Christians in the Middle East feel threatened and are suffering, the Latin Patriarch of Jerusalem has warned.
Acknowledging that it is human to be afraid, Patriarch Fouad Twal told pilgrims attending the closing days of the International Eucharistic Congress that he was speaking to them, “as a reminder of our communion with one another in suffering.”
Considering the political situation in the Middle East, and the threats existing from living in the conflict between Jews and Arabs, fear was a human response, though it was, “not an acceptable response for a follower of Christ,” he said.

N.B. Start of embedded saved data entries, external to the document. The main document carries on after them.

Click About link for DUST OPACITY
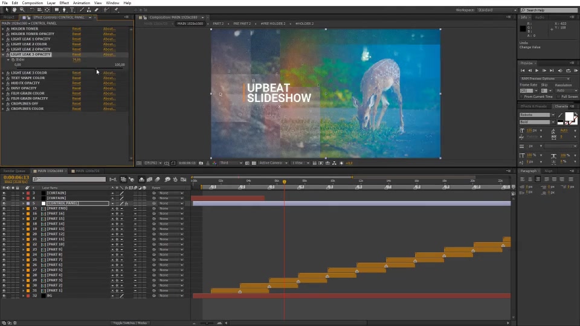This screenshot has width=580, height=326. [x=109, y=88]
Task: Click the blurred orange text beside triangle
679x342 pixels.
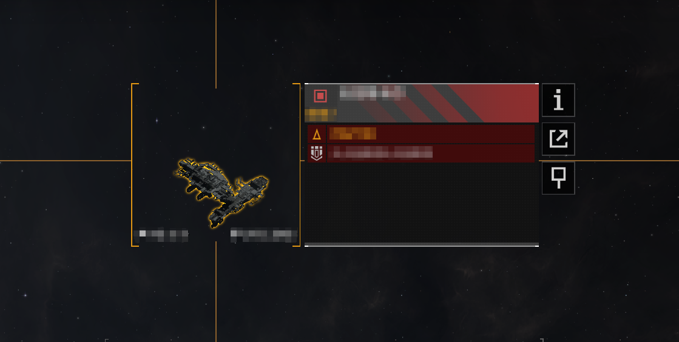Action: pos(353,134)
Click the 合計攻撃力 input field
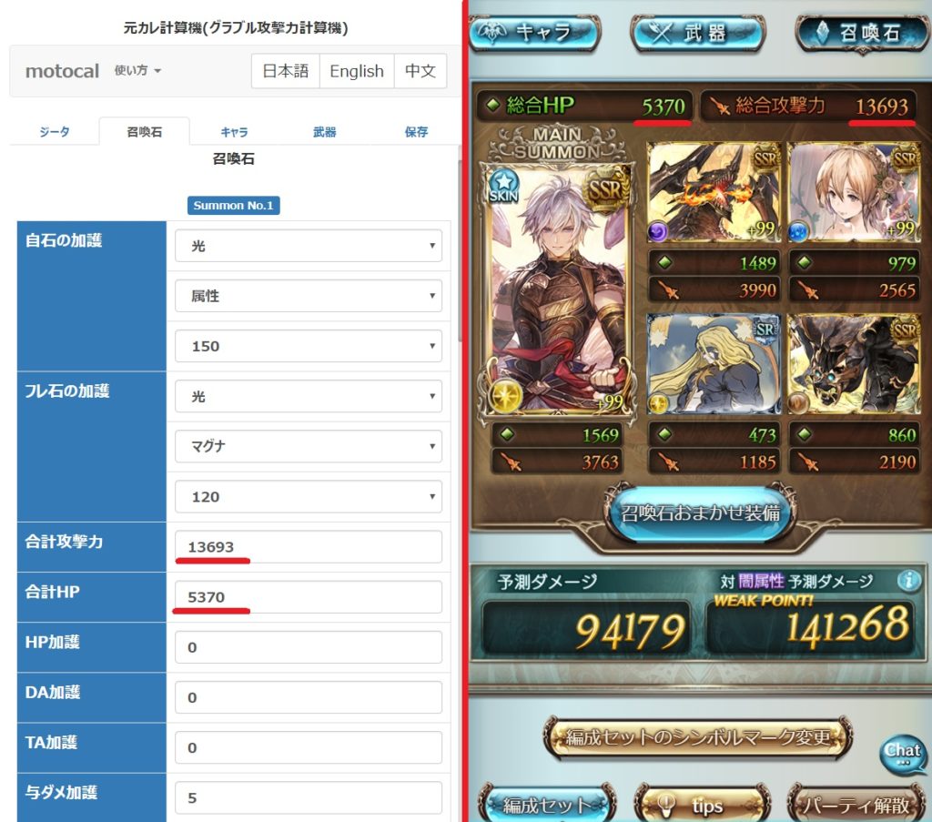This screenshot has height=822, width=932. tap(309, 547)
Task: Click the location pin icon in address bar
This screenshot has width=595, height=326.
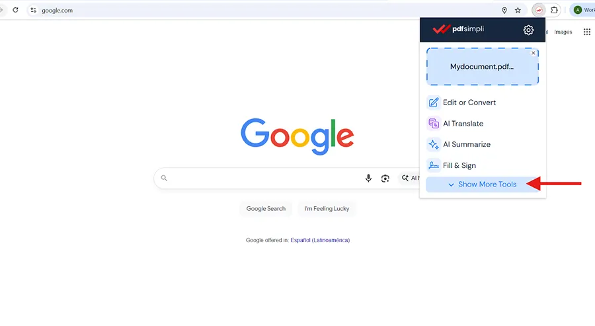Action: [504, 10]
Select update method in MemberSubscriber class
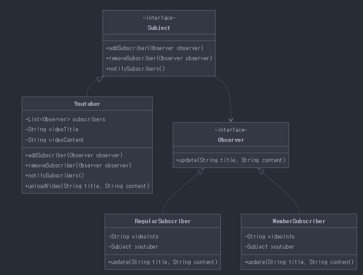The width and height of the screenshot is (363, 275). point(299,262)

The Patriarch, who is president of the Assembly of Catholic Ordinaries of the Holy Land, said he felt at home with the pilgrims celebrating the Eucharist as Patriarch of the city of Jerusalem, where the Sacrament of the Eucharist took place.
Referring to the many projects and programmes that help local Christians remain rooted in their land and avoid emigration, he underlined that though these projects were essential, the real help for Christians living in conflict comes from prayer and the Eucharist.
In the Holy Land, he told pilgrims, there are more than 100 religious congregations of whom fifteen are contemplative communities.
“This is the treasure and richness of our diocese,” the Patriarch said.
Being numerically small as a community is not new for Christians in Jerusalem, who at the beginning of the Church were very few and found courage only in the presence of Christ, the Patriarch reminded listeners.
“Though we are very few and diminishing in number, may we Christians in Jerusalem as well as all Christians, remain faithful where the Lord has placed us," he prayed.
On Friday, Congress pilgrims also heard Archbishop Bashar Warda, Chaldean archbishop of Erbil in Iraq speak on the theme of suffering.
Suffering, he said, is “always degenerating and devastating.”
He told ciNews, “Maintaining a Christian presence in the Middle East as a whole is a very difficult task,” and that the only reason Christians stay is the, “long and deep history and the culture that we have there.”
He admitted that the threat to his own personal safety is, “always there.”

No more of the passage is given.